Gonna try to recount what I am able to recount.

The most lucid memory from the dream is a joke. "What do gay robots look for in other gay robots? Guy wires."
Another part of the dream had me heading underground in an elevator. The door opened to a large peach-colored room splattered and smeared with blood. On the wall were formidable weapons, a hammer and a sword, but when I picked them off their respective shelves they were light as if they were made of wood. For some reason the scenario reminded me of the beginning of the video game Half-Life when Gordon Freeman starts the resonance cascade which kicks off the game's scenario.

Another part of the dream had me on a balcony looking down to a swimming pool. Leah was next to me and she was relating whatever was important about the sight before me. I felt l'appel du vide, call of the void, but it wasn't overwhelming. Figured the waking life pain in my heel and imagining what it'd feel like leaping 20-30 feet into a pool would feel like for my heel kept me at my perch.
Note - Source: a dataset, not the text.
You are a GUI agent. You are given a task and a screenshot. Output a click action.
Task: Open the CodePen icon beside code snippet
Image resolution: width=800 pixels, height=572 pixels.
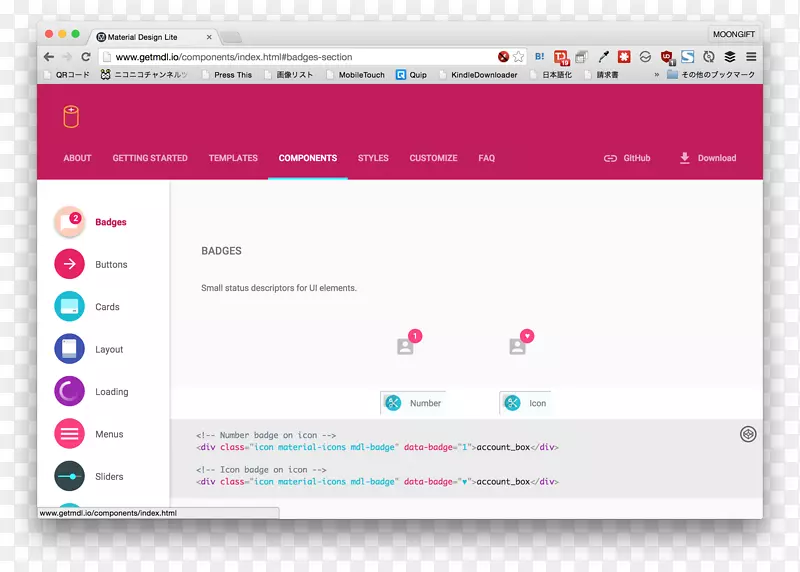747,434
Everything else? Too vague to remember and transcribe here.


Through learning Esperanto and practicing it online I've acquired a few international friends, one of whom lives in South Korea. We also exchange letters and postcards. On the fifteenth, he messaged me on Telegram that the postcard I sent on November 3rd finally arrived. I also sent a postcard to an Esperanto-speaking acquaintance in Australia on the same day and it arrived somewhere around November 22nd. Both were sent from the Toms River Post Office which is notorious for being slow, lazy, and providing poor service. Yet I sent Christmas cards from Neptune, NJ's post office to Scotland and the UK and they arrived two weeks later. I am hoping my Christmas card to South Korea arrives soon and sending mail to Asia is a bit more fraught than sending anywhere else in the anglosphere.

Also on the fifteenth, my friend Hayley in the UK sent me a Christmas card with some marvellously awful jokes which I adore.